Tag 2
Ja, du hast recht, wir warten besser mal ab, bevor wir uns sehen. Dieses Virus – so winzig es ist – ist irgendwie wie ein sehr großes, sehr beängstigendes Tier, das nicht zu bändigen ist. Alle schauen gebannt, was es als Nächstes tun wird. Aber viele glauben auch, dass es gar nicht so böse ist, wie behauptet wird. Dass es ja genauso gut ganz harmlos sein könnte. Aber ehrlich: Ich will meine Hand nicht ausstrecken, und am Ende ist sie abgebissen. Außerdem sind die Bilder aus Italien schrecklich genug.

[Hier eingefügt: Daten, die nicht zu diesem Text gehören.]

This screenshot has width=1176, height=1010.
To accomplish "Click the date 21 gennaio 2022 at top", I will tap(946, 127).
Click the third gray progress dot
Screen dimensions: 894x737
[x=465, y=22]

Habe ich mich je beklagt, dass nichts los ist in meinem Leben? Wie ich das jetzt schon bereue! Immerhin ist jetzt eine Pandemie los. Das Schicksal scheint einen bizarren Humor zu haben, denn wo es auf der einen Seite »Action!!« brüllt, reduziert es auf der anderen Seite den Event-Level in unseren Leben auf seniorenheimtauglich. Vermutlich denkt es, wir haben Ausnahmesituation genug – da brauchen wir keine Abwechslung mehr: die riesige Feier zum fünfzigsten Geburtstag einer Cousine in Köln – gestrichen. Das Fotoshooting, das wir – du und ich – nächste Woche gehabt hätten, auch gecancelt. Ebenso der Besuch meines Neffen aus Finnland. Und so ging es heute den ganzen Tag weiter: Leipziger Buchmesse, Fußballeuropameisterschaft, das Konzert, das mein Mann und ich am Wochenende besuchen wollten – alles fällt flach.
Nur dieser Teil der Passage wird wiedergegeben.